■ Available data:

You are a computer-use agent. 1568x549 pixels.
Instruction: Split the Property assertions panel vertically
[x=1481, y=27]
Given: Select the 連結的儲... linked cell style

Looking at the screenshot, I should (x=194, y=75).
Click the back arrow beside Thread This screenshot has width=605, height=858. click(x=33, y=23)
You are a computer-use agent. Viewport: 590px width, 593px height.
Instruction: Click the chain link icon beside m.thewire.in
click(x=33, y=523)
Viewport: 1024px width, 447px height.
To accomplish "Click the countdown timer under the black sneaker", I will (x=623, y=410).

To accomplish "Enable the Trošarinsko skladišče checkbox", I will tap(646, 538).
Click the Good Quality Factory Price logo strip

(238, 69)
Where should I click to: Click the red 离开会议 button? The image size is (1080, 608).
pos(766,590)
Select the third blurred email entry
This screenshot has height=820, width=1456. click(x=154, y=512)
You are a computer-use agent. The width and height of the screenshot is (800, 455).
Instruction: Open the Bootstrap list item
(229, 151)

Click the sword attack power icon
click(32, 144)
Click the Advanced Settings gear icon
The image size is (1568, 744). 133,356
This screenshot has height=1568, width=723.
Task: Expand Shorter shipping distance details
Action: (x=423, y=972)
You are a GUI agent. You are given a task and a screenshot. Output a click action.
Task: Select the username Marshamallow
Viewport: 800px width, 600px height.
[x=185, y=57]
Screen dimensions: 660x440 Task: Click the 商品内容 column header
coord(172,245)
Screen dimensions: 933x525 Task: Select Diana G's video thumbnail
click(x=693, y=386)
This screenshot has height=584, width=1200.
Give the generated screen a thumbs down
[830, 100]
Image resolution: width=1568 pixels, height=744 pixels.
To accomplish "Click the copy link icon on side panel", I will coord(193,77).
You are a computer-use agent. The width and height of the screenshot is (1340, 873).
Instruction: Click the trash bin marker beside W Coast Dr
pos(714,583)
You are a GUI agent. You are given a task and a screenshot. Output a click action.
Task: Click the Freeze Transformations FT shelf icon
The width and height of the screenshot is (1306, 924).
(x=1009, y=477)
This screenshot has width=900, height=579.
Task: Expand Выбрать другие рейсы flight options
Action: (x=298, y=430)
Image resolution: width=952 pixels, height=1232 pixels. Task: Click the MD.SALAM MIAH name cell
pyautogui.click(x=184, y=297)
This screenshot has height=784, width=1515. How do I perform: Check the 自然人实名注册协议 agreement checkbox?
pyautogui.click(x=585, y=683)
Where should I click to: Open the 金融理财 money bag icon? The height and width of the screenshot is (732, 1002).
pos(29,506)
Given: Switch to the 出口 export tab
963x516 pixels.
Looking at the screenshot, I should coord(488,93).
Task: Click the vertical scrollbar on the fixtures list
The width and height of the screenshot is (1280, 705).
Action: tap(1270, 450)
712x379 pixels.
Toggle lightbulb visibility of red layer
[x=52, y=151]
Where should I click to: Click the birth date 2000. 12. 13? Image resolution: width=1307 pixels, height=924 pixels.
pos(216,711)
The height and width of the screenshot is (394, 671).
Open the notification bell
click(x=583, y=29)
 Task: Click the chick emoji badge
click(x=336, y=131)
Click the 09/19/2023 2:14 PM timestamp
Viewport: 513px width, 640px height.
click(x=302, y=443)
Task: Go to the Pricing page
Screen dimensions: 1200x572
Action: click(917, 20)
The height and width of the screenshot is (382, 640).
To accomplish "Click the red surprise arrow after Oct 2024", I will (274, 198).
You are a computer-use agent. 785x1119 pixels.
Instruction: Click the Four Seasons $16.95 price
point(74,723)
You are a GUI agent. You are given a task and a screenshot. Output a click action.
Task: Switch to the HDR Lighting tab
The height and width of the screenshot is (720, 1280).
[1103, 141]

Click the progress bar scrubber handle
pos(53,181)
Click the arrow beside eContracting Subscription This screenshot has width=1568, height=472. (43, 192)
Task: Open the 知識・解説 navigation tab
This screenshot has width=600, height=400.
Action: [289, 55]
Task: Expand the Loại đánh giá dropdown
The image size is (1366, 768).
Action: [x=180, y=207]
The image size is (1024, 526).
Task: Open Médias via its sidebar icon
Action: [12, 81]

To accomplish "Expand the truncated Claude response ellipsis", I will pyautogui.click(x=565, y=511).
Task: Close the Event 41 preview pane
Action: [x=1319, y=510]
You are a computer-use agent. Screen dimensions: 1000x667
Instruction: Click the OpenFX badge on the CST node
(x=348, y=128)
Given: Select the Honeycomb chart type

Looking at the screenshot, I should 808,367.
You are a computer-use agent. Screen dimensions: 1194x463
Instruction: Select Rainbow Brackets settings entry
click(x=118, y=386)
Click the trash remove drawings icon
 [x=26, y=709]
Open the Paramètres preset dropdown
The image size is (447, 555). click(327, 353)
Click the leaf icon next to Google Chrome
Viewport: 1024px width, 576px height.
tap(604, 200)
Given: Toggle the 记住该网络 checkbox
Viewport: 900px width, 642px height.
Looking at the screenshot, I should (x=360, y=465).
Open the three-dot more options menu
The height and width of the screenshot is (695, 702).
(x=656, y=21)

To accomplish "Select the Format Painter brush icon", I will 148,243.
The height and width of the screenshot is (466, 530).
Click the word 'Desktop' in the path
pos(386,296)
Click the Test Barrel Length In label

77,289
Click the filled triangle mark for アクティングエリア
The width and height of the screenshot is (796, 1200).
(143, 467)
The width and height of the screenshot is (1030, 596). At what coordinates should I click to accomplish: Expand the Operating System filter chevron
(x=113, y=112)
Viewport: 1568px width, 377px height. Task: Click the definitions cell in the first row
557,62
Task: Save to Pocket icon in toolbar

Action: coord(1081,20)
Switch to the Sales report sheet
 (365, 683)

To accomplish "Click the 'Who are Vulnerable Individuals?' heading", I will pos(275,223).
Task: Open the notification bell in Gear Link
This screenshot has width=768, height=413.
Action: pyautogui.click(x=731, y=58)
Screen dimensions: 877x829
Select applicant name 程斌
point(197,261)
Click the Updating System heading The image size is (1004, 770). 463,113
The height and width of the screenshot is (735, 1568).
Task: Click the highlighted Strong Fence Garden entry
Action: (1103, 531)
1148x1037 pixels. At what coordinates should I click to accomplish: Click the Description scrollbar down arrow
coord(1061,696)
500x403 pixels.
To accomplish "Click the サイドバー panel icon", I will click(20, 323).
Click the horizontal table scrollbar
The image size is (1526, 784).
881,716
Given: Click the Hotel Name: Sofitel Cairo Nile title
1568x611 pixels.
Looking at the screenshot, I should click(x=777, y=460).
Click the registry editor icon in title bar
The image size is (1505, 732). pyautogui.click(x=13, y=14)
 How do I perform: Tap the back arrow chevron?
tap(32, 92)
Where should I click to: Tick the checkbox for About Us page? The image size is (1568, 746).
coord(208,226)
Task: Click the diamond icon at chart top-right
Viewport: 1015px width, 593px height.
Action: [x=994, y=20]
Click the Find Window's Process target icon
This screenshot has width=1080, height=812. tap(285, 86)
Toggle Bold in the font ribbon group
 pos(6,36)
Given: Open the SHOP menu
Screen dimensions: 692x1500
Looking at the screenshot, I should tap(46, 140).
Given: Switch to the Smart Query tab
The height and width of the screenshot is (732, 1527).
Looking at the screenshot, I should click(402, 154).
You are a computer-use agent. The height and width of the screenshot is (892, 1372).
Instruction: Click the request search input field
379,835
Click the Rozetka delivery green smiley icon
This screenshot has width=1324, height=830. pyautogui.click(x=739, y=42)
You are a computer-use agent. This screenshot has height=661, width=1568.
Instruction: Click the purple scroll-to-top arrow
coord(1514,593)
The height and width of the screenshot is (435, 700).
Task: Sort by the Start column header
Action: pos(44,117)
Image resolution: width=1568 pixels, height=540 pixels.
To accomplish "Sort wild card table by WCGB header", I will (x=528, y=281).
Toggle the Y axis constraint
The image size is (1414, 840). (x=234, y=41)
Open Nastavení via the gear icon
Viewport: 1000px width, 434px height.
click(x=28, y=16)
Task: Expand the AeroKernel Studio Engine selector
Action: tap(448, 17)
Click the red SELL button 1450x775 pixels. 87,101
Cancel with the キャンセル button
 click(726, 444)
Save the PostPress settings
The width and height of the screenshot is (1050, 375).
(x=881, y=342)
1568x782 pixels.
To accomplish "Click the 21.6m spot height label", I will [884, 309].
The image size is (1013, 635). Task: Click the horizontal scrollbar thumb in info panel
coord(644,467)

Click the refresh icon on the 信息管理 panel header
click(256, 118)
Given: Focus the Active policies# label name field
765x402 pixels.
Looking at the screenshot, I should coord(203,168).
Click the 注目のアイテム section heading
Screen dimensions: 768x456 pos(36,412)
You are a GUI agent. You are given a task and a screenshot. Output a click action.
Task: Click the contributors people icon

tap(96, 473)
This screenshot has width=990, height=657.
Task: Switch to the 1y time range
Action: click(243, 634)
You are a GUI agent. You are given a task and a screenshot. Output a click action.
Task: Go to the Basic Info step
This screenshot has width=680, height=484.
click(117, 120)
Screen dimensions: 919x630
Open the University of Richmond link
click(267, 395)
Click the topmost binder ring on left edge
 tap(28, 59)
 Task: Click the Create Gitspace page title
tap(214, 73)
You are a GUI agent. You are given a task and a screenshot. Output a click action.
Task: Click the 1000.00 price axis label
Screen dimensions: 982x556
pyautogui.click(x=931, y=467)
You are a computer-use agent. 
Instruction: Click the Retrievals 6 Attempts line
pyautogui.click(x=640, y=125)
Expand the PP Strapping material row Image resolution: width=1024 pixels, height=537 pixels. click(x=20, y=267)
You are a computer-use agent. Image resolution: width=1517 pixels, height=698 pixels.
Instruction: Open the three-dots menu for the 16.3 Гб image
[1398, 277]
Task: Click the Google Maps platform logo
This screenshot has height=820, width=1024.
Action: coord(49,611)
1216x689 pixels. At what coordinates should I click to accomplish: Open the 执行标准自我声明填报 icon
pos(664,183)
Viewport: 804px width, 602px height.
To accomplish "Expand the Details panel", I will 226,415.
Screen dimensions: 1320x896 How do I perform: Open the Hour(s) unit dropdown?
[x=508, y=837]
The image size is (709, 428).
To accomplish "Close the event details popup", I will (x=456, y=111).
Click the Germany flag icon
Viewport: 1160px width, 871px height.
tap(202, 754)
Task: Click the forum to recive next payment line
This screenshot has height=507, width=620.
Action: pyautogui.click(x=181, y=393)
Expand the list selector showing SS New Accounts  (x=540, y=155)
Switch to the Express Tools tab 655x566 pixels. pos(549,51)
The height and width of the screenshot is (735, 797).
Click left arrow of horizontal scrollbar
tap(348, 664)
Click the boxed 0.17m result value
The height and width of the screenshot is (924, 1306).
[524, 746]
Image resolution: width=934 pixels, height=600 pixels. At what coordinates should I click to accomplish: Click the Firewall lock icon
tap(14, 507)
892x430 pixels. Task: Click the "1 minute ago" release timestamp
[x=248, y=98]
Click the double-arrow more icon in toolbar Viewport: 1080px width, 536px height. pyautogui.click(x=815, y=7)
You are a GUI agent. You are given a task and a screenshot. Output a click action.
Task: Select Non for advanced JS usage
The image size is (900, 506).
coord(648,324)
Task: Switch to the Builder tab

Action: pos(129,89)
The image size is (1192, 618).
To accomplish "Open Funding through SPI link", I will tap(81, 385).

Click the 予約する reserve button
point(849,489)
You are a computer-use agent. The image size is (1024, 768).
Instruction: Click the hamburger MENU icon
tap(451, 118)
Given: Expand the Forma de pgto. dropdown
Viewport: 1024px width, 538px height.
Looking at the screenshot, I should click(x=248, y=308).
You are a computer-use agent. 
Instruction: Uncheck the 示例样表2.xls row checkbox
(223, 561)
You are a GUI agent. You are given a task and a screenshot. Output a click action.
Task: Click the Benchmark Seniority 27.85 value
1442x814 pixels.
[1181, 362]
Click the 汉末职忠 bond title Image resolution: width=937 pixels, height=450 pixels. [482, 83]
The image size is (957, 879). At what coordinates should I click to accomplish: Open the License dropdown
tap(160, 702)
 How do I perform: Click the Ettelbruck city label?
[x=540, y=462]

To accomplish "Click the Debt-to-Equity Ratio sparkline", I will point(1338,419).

■ What the task requires:
Whenever a line in the entries holds the word "table", copy that line.

■ The answer:
Click the horizontal table scrollbar
To accomplish "Sort wild card table by WCGB header", I will (x=528, y=281).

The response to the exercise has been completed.